Almost 43 years ago I was at the shore in New Jersey, looking out over the ocean with a missing, with a longing, with so many memories. We had recently left my homeland, my England. And now life there was over. I recalled the words of William Wordsworth.
I travelled among unknown men,
In lands beyond the sea;
Nor, England! did I know till then
What love I bore to thee.
Recently I experienced another painful farewell. We had settled in Georgia, in the northern Atlanta suburb of Woodstock. There we had lived for 23 years. Until now. Now we are in the Philadelphia area, far, far away from Georgia. It will take time before I emotionally, and even intellectually, fully realize that I am no longer there. My life there is in the past. The wonderful past! When what is present is relegated to the past, we often find it so very hard to let go.
There is a strong temptation to dwell upon the past. We romanticize it. We yearn for it. Yet it is gone. We can never return. And so in our hearts we grieve.

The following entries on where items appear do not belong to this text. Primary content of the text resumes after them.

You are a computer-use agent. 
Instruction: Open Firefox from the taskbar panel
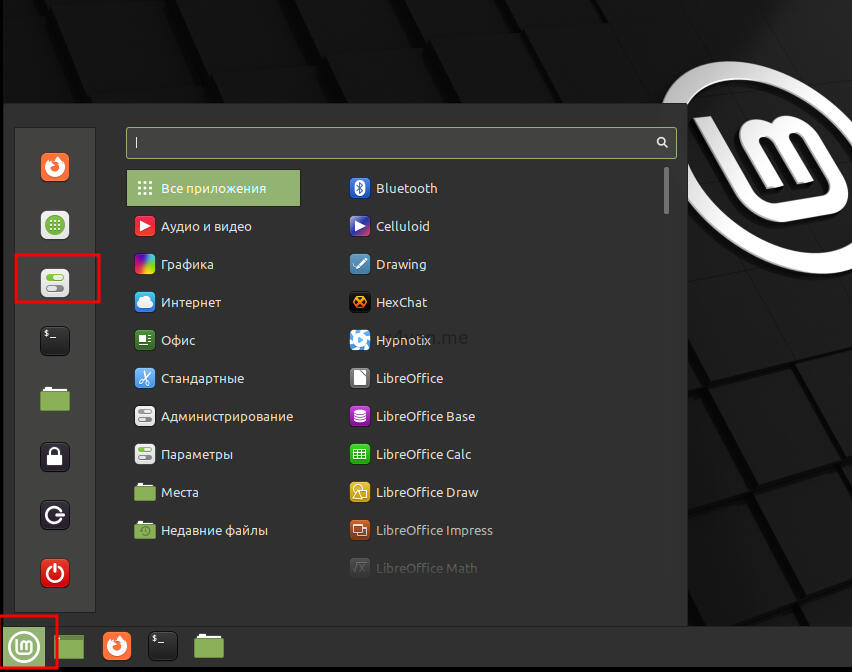pyautogui.click(x=117, y=646)
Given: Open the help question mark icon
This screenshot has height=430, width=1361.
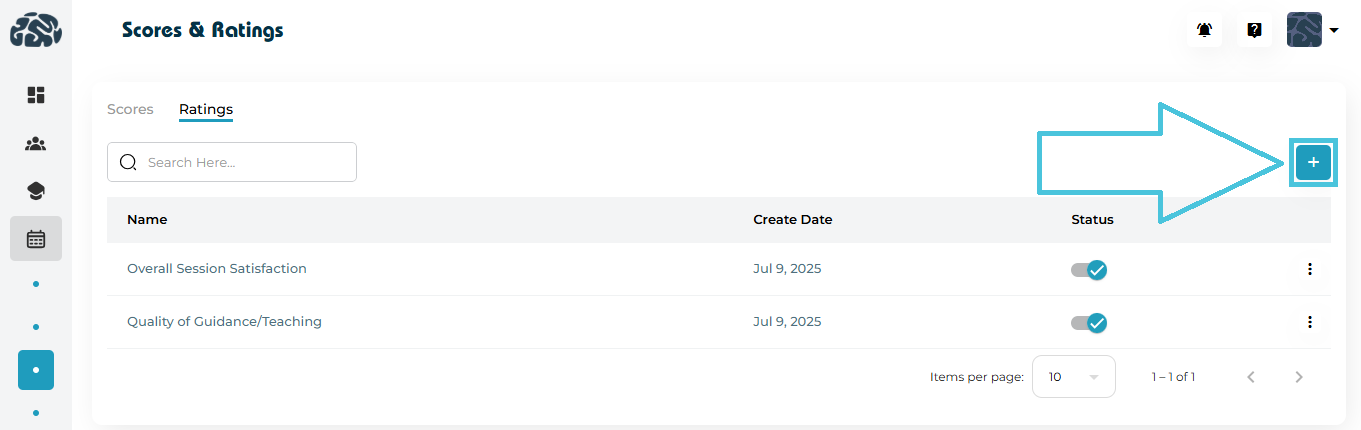Looking at the screenshot, I should click(1254, 30).
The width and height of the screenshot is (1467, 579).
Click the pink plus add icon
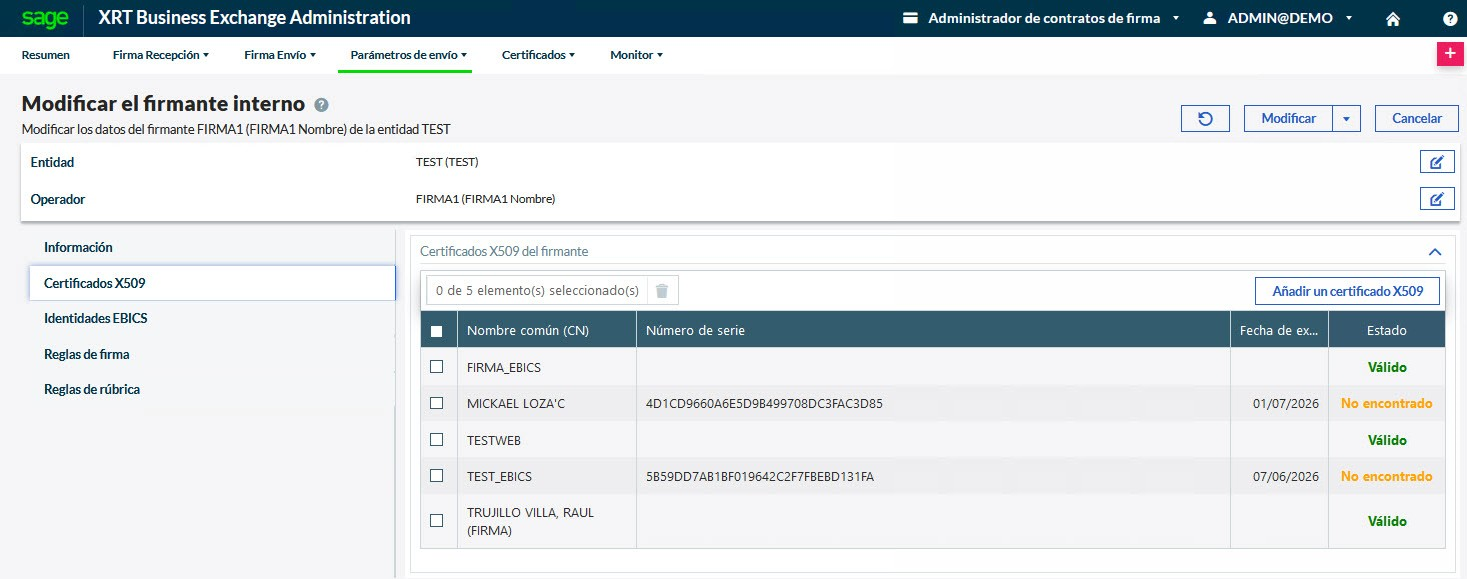1449,55
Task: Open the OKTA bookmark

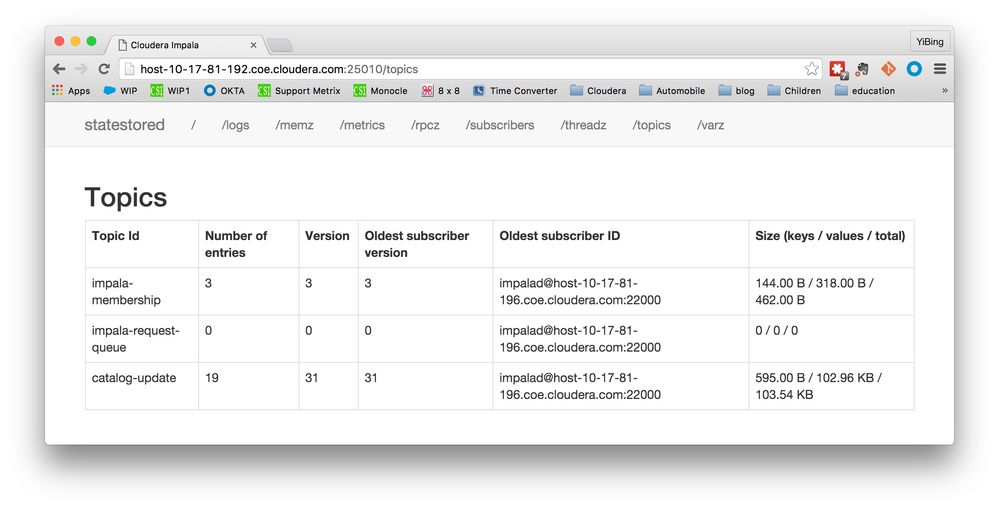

However, there is something far more wonderful, more alive, and more colorful than the past. There is the present. There is now! It is all we have. And it is all we need. Our today is enriched, in so many wonderful ways, by our many past experiences. And it is enlivened by hope and by the expectation of even more fulfilling times to come. We have not lost the past. We have brought it with us along the pathway of time.
“This is the day the LORD has made; we will rejoice and be glad in it” (Ps. 118:24).